== Page text

[NOT FOR PUBLICATION]
UNITED STATES COURT OF APPEALS
FOR THE FIRST CIRCUIT
No. 94-1515
ANTONIO RIVERA GARAY,
Plaintiff, Appellant,
v.
SECRETARY OF HEALTH AND HUMAN SERVICES,
Defendant, Appellee.
APPEAL FROM THE UNITED STATES DISTRICT COURT
FOR THE DISTRICT OF PUERTO RICO
[Hon. Hector M. Laffitte, U.S. District Judge]
Before
Cyr, Boudin and Stahl, Circuit Judges.
Juan R. Requena Davila, Raymond Rivera Esteves and Juan A.
Hernandez Rivera on brief for appellant.
Guillermo Gil, United States Attorney, Maria Hortensia Rios,
Assistant United States Attorney, and Robert M. Peckrill, Assistant
Regional Counsel, Department of Health & Human Services, on brief for
appellee.

====
== Raw data

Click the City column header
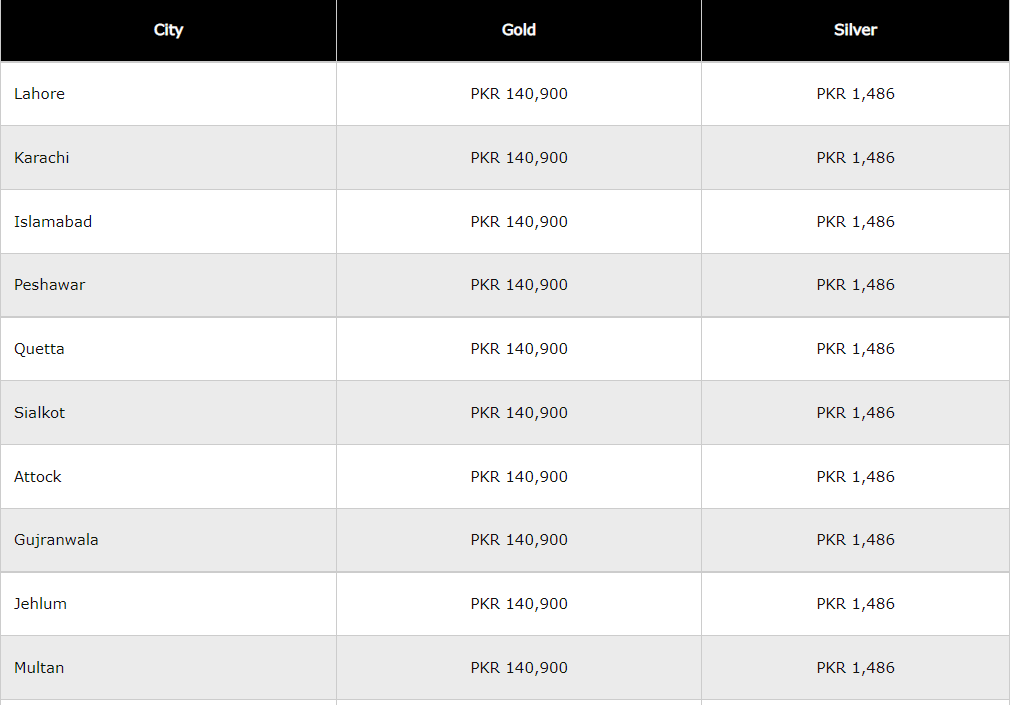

====

* [Task set]
1. Answer these from the Rivera Garay appeal caption:
(a) Which district court is the appeal from?
(b) Which circuit judges heard the case?
(c) Who is named as United States Attorney on the brief for the appellee?
2. Carry the Rivera Garay appeal caption forward, beginning right after the list of counsel for the appellee.

* [Responses to the tasks]
1.
(a) The United States District Court for the District of Puerto Rico.
(b) Cyr, Boudin and Stahl.
(c) Guillermo Gil.

2.
Per Curiam. Claimant Antonio Rivera Garay filed an
application for social security disability benefits on
January 9, 1990, alleging disability due to a back and leg
condition, associated pain, and an anxiety disorder. After a
hearing, the Administrative Law Judge (ALJ) conceded that
claimant had a severe impairment or impairments, but
concluded that claimant was not disabled at step 4 of the
sequential evaluation process, 20 C.F.R. 404.1520(e), on
the ground that claimant's impairments did not preclude his
return to his former job as a lottery ticket vendor. The ALJ
based this determination on the testimony of a vocational
expert at the hearing that an individual with claimant's
impairments, as described by the ALJ, could perform that job.
After the Appeals Council denied claimant's request
for review of the ALJ's decision, claimant appealed to the
district court, which affirmed. On appeal to this court,
claimant argues that the Secretary's decision is not
supported by substantial evidence. We agree, and we direct a
remand to the Secretary for the taking of additional
vocational evidence.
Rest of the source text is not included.